Inspired by our image-saturated culture, French artist Leo Caillard has reimagined the Louvre as a digital library. He told Wired that the concept came to him after he saw that visitors stopped for only 5 seconds in front of each work, which he compared to the amount of time it would take to flip through images on a mobile phone or tablet.
The artist explained to Wired his reason for the series:
Digital technology is changing the way we consume culture. This is neither good or bad. A lot of very interesting art emerges from new tools of expression. But, like any change, it will take time for people to understand that we need art of the past and masterpiece paintings [in order] to make something interesting with digital creation. The future will let us know.
I think these images seem more like a challenge to museum to consider new ways to reorganize their art and find ways that we could interact with it. I believe it’s a challenge they are up to.

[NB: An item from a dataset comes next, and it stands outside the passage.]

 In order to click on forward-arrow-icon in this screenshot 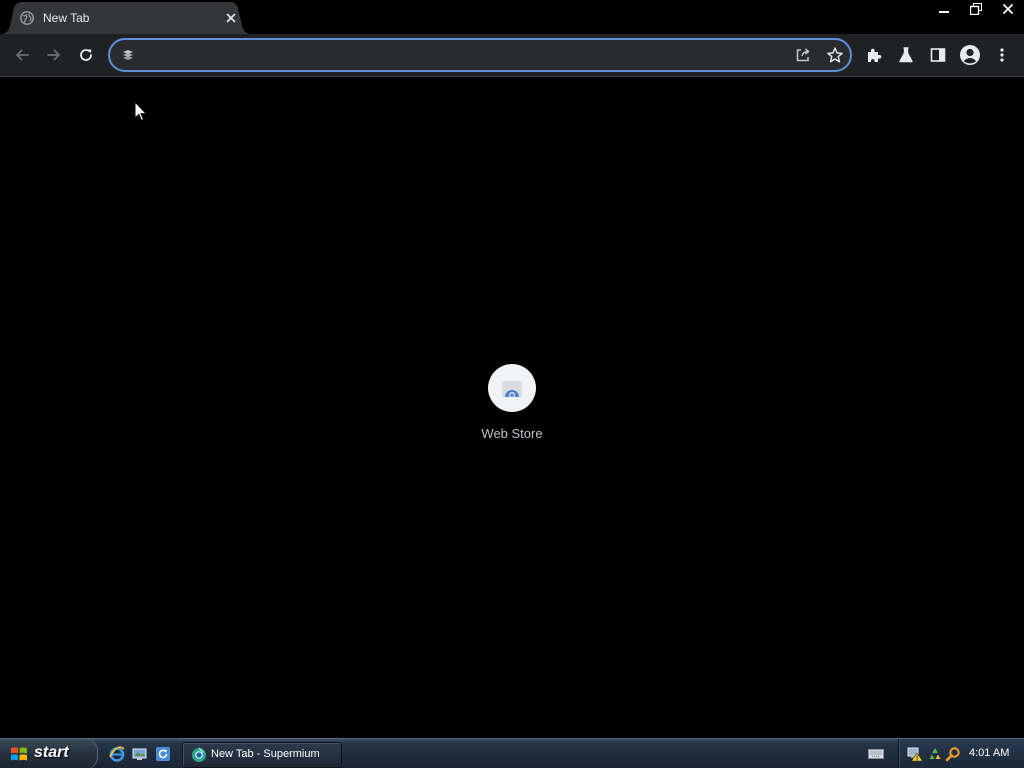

Writing on the Huffington Post a few months ago, James Elkins compiled some stats about how long people actually look at art in a museum:
There have been a number of surveys of how visitors interact with paintings in museums. One found that an average viewer goes up to a painting, looks at it for less than two seconds, reads the wall text for another 10 seconds, glances at the painting to verify something in the text, and moves on. Another survey concluded people looked for a median time of 17 seconds. The Louvre found that people looked at the Mona Lisa an average of 15 seconds, which makes you wonder how long they spend on the other 35,000 works in the collection. A survey at the Metropolitan Museum of Art supposedly found that people look at artworks for an average of 32.5 seconds each, but they must not have counted the ones people glance at.
hat tip @markart
Interesting.. and it does speak to how little attention most pay to art and part of why. What I fear, though, is the uncritical culture around technology and things like Artstor and the like will eventually eat away at the numbers of people who actually visit museums or galleries to see real artwork up close. As we develop more and more screens at which we stare for larger portions of our lives we are coming more and more to equate that mediated experience with the real thing in many instances. This isn’t just a problem for art, but for how we live our actual lives.